# PROVIDED TEXT

On Wed, 4 May 2011, Alex Geller wrote:
The good news is that it is fast enough, uses little memory and handles
all the decorational items we were worrying about (CellStyles,
MergedRegions and Images), just fine. A .xlsx file with 300,000 rows and
33 columns is generated in 50 seconds using the default heap space of 64
MB.
Great news
The BigGridDemo should be improved to replace the "sheetData" element
with the real data rather then than replacing the complete file because
MergedRegions, Image references and other information such as margins
are otherwise lost on overwriting the file.
I think (as you hint later) that the demo is probably approaching the
point where it can be re-done as a streaming api similar to the read one,
rather than an example you write your code into.
Since we need to continue supporting HSSF as well as XSSF we implemented
an API compatible streaming version of XSSF called SXSSF ("S" for
streaming) so that we wouldn't have to change the code and could have
identical code for both file formats (Apart from the "Workbook"
construction of course (change from "new XSSFWorkbook" to "new
SXSSFWorkbook")).
Interesting idea. I'd probably say that an event model writing code would
be the first thing to nail down, then possibly an event backed workbook
implementation would be next after that. If you've done much of that then
it could help!
If you're happy, what I'd suggest is you post your code to a new bug in
bugzilla, then we all work together to get the code into svn
We have some open points which don't bother us for the moment because we
are using only string, numeric and date cell values. We are not using
formulas, rich text, hyperlinks and comments but we may in the future:
What cell types and values have to be written into the "c" elements of
the "sheetData" structure for the cell types BLANK, FORMULA and ERROR?
How is rich text written?
The quick way to check is just to look at some example files. Full details
are in the microsoft specifications, which should be linked from the POI
website.

# TASK SET
1. From the SXSSF thread, quote the passage starting with "Interesting idea. I'd" and going on through "rich text written?".
2. Do these statements agree with the SXSSF thread? Answer yes or no for each and quote the words that decide it.
(a) The generated .xlsx file had 300,000 rows and 33 columns.
(b) The team currently uses formulas and hyperlinks in its cell values.
(c) The reply suggests posting the code to a new bug in bugzilla.
3. Which features does the SXSSF thread say the team is not using now but may use in the future?

# SUPPLIED DATA
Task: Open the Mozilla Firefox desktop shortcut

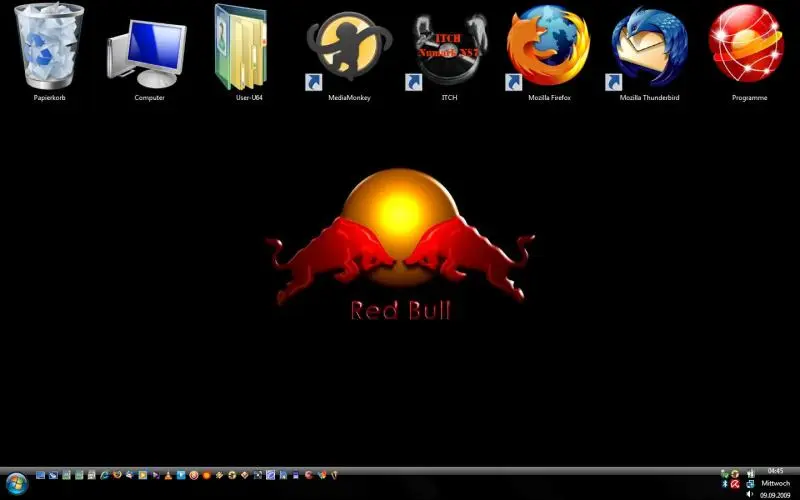Action: (547, 48)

# TASK RESPONSES
1.
Interesting idea. I'd probably say that an event model writing code would
be the first thing to nail down, then possibly an event backed workbook
implementation would be next after that. If you've done much of that then
it could help!
If you're happy, what I'd suggest is you post your code to a new bug in
bugzilla, then we all work together to get the code into svn
We have some open points which don't bother us for the moment because we
are using only string, numeric and date cell values. We are not using
formulas, rich text, hyperlinks and comments but we may in the future:
What cell types and values have to be written into the "c" elements of
the "sheetData" structure for the cell types BLANK, FORMULA and ERROR?
How is rich text written?

2.
(a) Yes: "A .xlsx file with 300,000 rows and 33 columns is generated in 50 seconds"
(b) No: "We are not using formulas, rich text, hyperlinks and comments"
(c) Yes: "what I'd suggest is you post your code to a new bug in bugzilla"

3. formulas, rich text, hyperlinks, comments